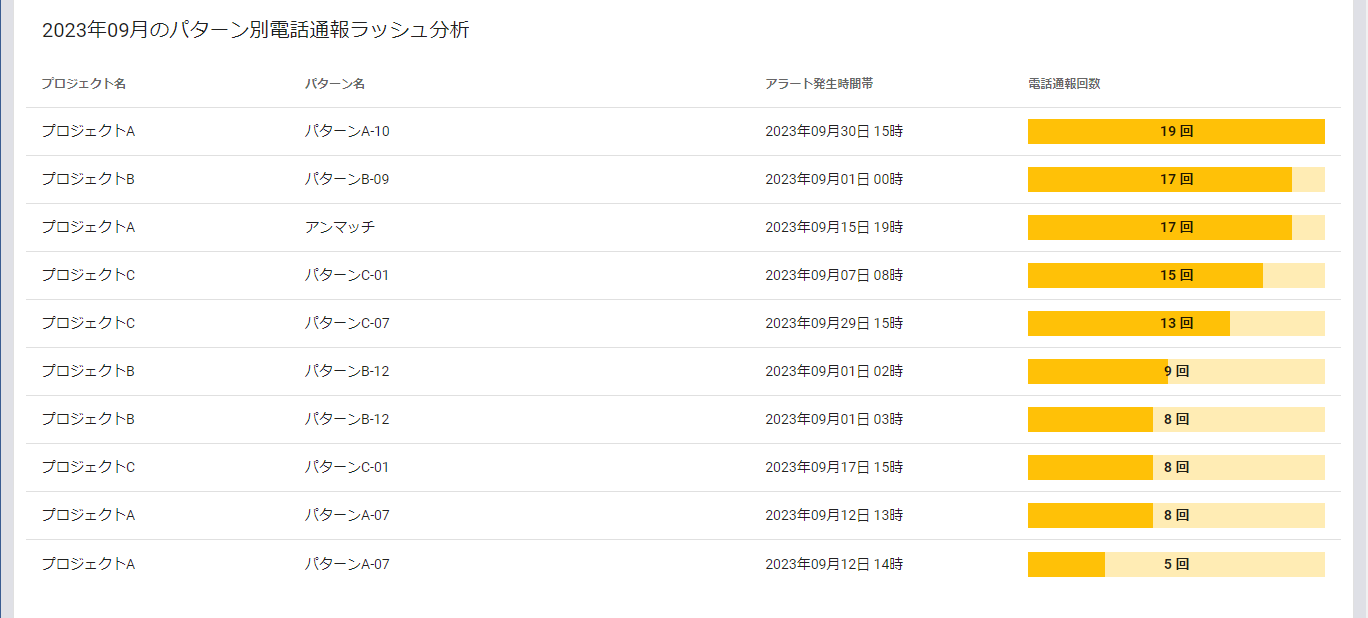
Task: Open the パターンC-07 pattern entry
Action: [347, 324]
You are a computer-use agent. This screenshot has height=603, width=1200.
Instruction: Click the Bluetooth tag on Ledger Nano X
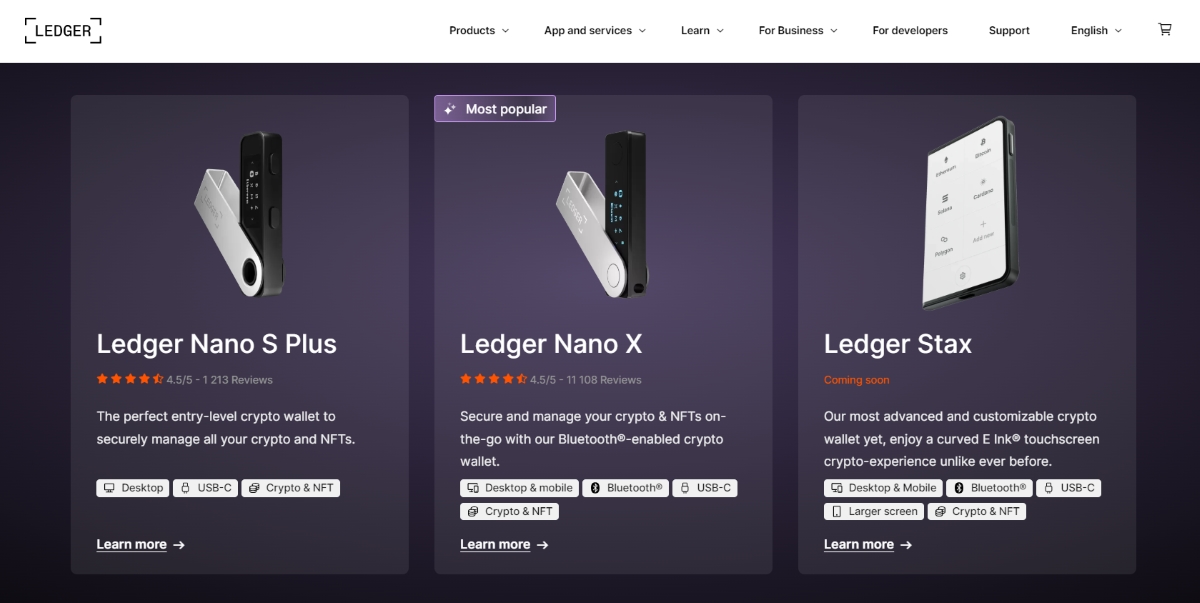coord(625,487)
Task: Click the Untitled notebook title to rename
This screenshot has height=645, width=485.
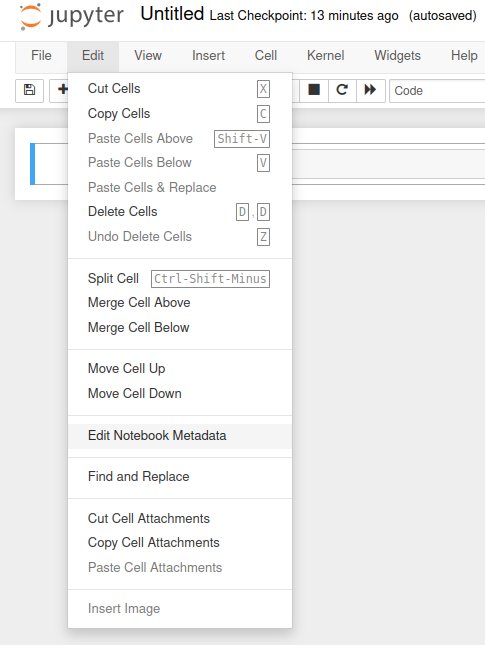Action: click(x=172, y=14)
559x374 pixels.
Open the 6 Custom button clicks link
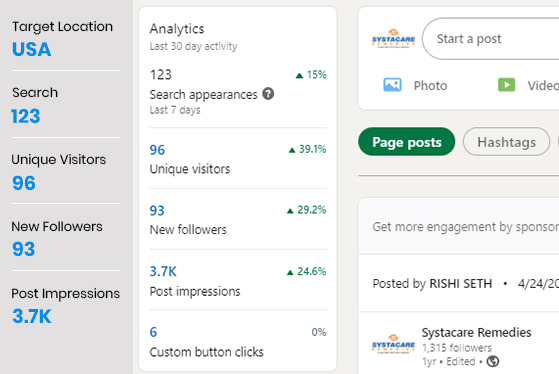point(206,342)
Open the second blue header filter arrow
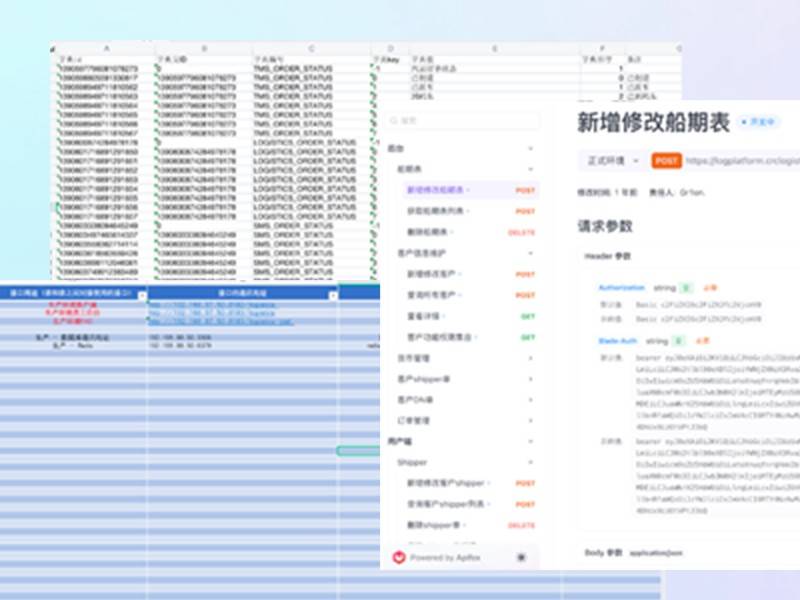The height and width of the screenshot is (600, 800). (x=333, y=295)
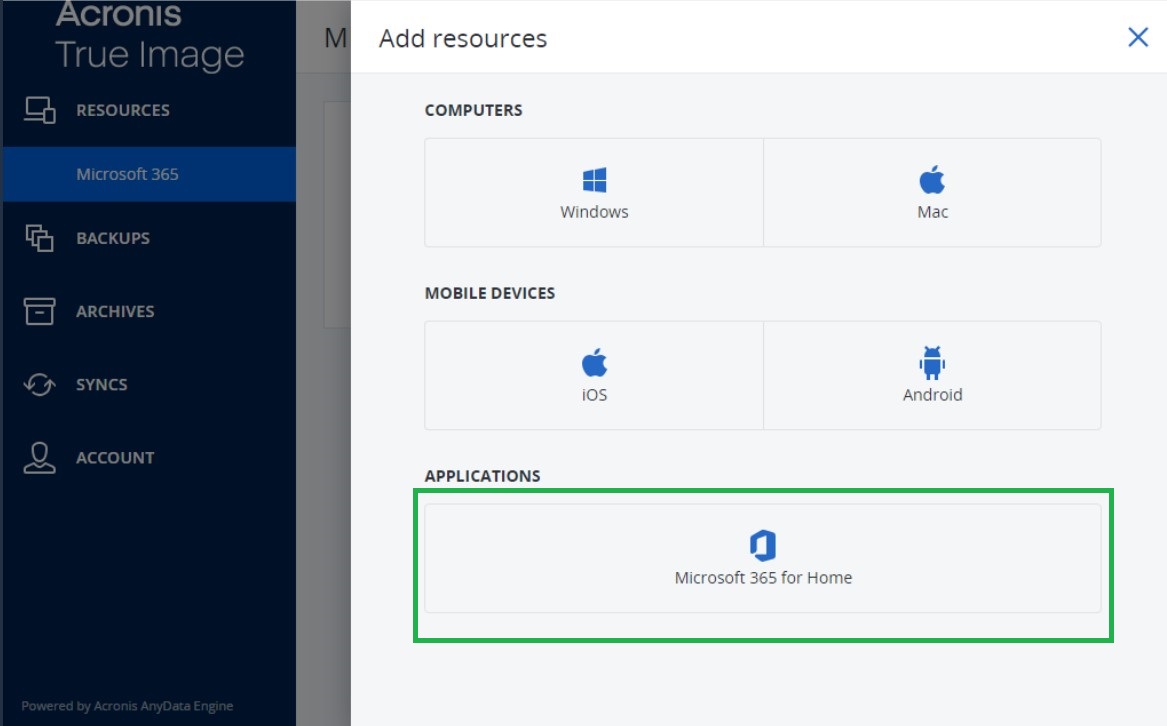
Task: Click the Archives sidebar icon
Action: tap(40, 311)
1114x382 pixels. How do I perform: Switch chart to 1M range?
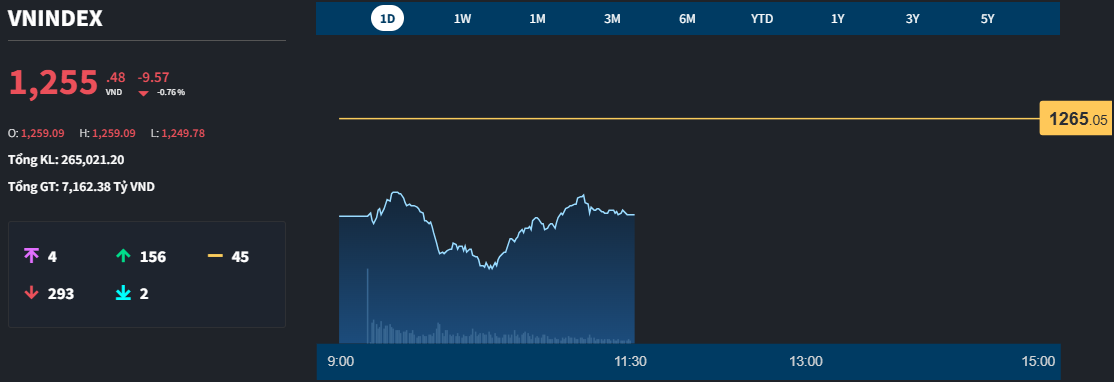coord(537,19)
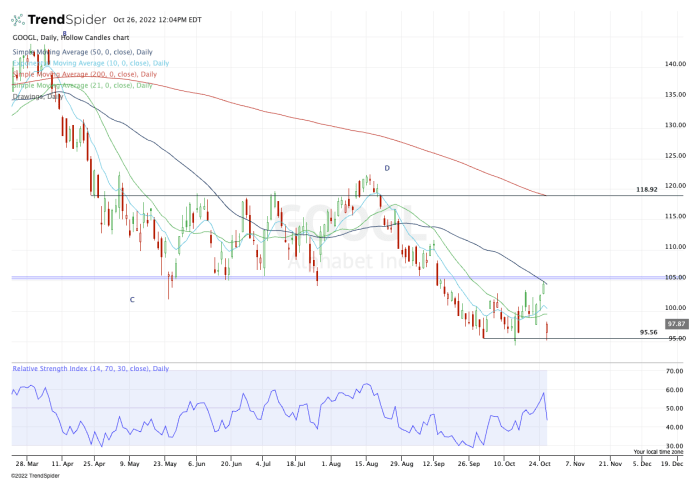Click the 118.92 horizontal line price label
The height and width of the screenshot is (481, 700).
pyautogui.click(x=648, y=189)
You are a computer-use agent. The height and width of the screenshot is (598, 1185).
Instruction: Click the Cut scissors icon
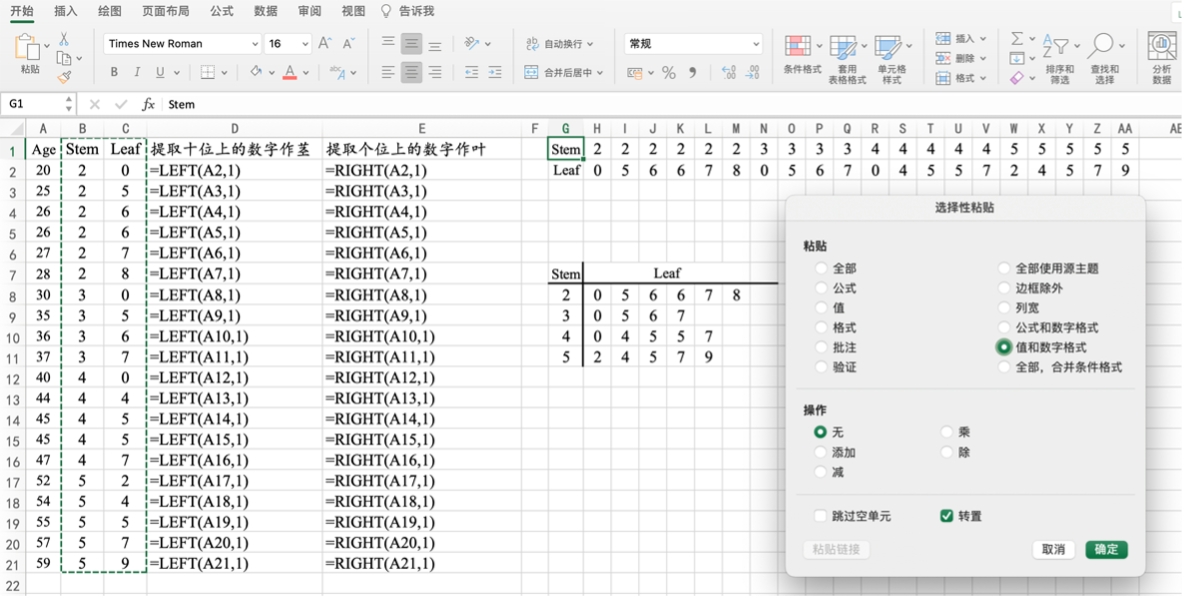click(64, 40)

Short task: Print every record above word for word, leaving out the pictures.

Solution to this task:
Task: Open the パターンC-07 pattern entry
Action: [347, 324]
You are a computer-use agent. This screenshot has height=603, width=1200.
Instruction: Click the Bluetooth tag on Ledger Nano X
coord(625,487)
Task: Click the Untitled notebook title to rename
This screenshot has height=645, width=485.
Action: click(x=172, y=14)
559x374 pixels.
Open the 6 Custom button clicks link
point(206,342)
Open the second blue header filter arrow
The height and width of the screenshot is (600, 800). (x=333, y=295)
Task: Click the Archives sidebar icon
Action: tap(40, 311)
1114x382 pixels. How do I perform: Switch chart to 1M range?
coord(537,19)
Click the 118.92 horizontal line price label
The height and width of the screenshot is (481, 700).
pyautogui.click(x=648, y=189)
You are a computer-use agent. The height and width of the screenshot is (598, 1185).
Instruction: Click the Cut scissors icon
click(64, 40)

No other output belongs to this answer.